Leonie Benesch as new teacher Carla Nowak.

“The Teachers’ Lounge,” then, is quite a harrowing, immersive, and grueling watch, with few optimistic things to say about the human condition. Çatak keeps the tension high from beginning to end, refusing to let viewers catch their breaths as we observe one calamity occur after another — a microcosm of pluralistic society imploding on itself.

Benesch is magnificent, rendering Carla as a multifaceted character that’s at once admirable and frustratingly idealistic. We see Carla’s confidence radiate in the classroom, almost conducting the class like an orchestra in their morning greeting. She then transitions into quiet rage at her colleagues, shifts into determination as she acts on her gut feelings for justice, and crumbles before our eyes as the environment she cares so passionately about seemingly turns against her.

Benesch lends Carla a sense of authentic determination through subtle expressions and gradually evolving body language; Carla refuses to surrender her fight to do “the right thing,” pulled between her ideals and a dangerous atmosphere that she’s unwittingly cranked to a boiling point.

Indeed, Carla’s good intentions only exacerbate pre-existing tensions. Suspicions of prejudice, surveillance, and lack of transparency flood classrooms, parents’ group chats, and the teachers’ lounge itself. Both the school authority and the alleged culprit, struggle for control of the narrative, as does a bright, quiet student in Carla’s class named Oskar (an excellent Leonard Stettnisch), who, driven by love and loyalty, fights for what he believes in — rallying some classmates while alienating others.

Carla tries to restore balance, almost always handicapped by “ethics” that restrict transparency and forces beyond her control and the school walls that can’t be alleviated, no matter how stubbornly (and misguidedly, especially late in the film) she tries to manage them.

It’s all rather agonizing to watch unfold, like a train wreck we’re powerless to stop. “The Teachers’ Lounge” almost never leaves the school’s grounds — trapping us in this miniature society torn between different perspectives and beliefs, while reflecting a situation Carla is powerless to extricate herself from. 

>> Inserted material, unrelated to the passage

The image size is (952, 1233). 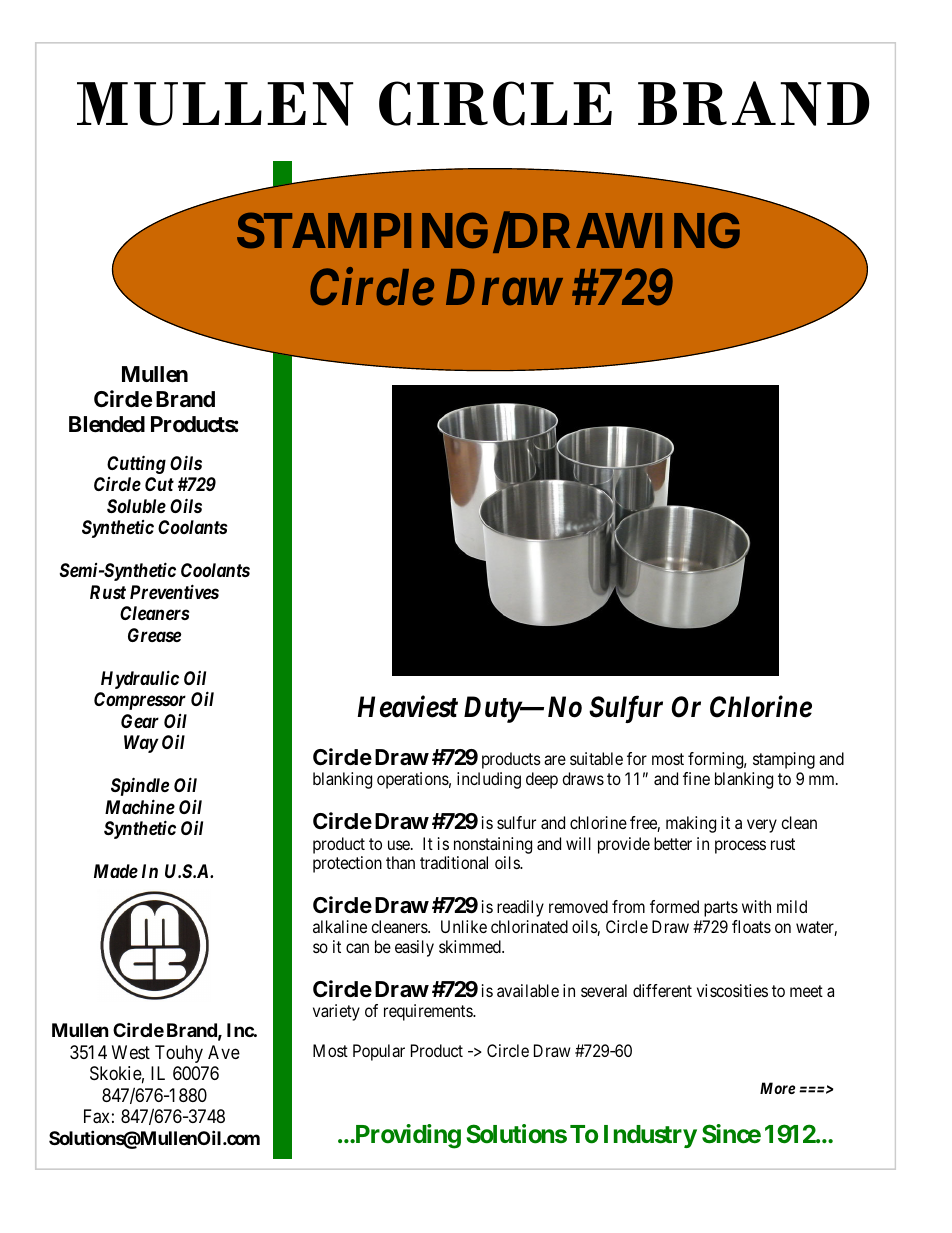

Cinematographer Judith Kaufmann’s camera sticks close to Carla the whole runtime, never leaving her perspective. This in-your-face approach not only provides a suffocating, relentless quality to the film over its 98-minute runtime, but it also feeds into Carla’s burgeoning self-doubt and impulsive actions. Çatak helps viewers feel connected to and empathetic with Carla, observing her as she (sometimes stubbornly) follows morals, while never letting us forget that ambiguity abounds and everyone has different views on the ordeal. 

We observe cause-and-effect in motion from beginning to end, each well-intentioned action precipitating further conflict and confusion, no light at the end of the tunnel to be found. Marvin Miller’s throbbing score, too, accompanies the mayhem perfectly, sometimes mirroring the sensation of breathing, growing more labored and jagged as the action escalates. 

The film’s more stylistic flourishes (thematically resonant yet calling attention to themselves in overly “cinematic” fashion) don’t hit nearly as hard as the moment-to-moment drama, but are minor distractions in an otherwise airtight, wholly involving watch. Ultimately, Çatak’s film reaches outside its immediate setting to comment on the world at large. Unpleasant though it might be, it’s difficult to look away.

“The Teachers’ Lounge” is a 2023 drama from Germany, in English subtitles, directed by Ilker Catak and starring Leonie Benesch, Leonard Stettnisch, and Anne-Kathrin Gummich. It is the German entry as Best International Feature at this year’s Academy Awards. It is Rated PG-13 for strong language and its runtime is 1 hour, 38 minutes. It opened in local theatres on Feb. 9.
Alex’s Grade: A-.

Leonard Stettnisch as Oskar in “The Teacher’s Lounge.”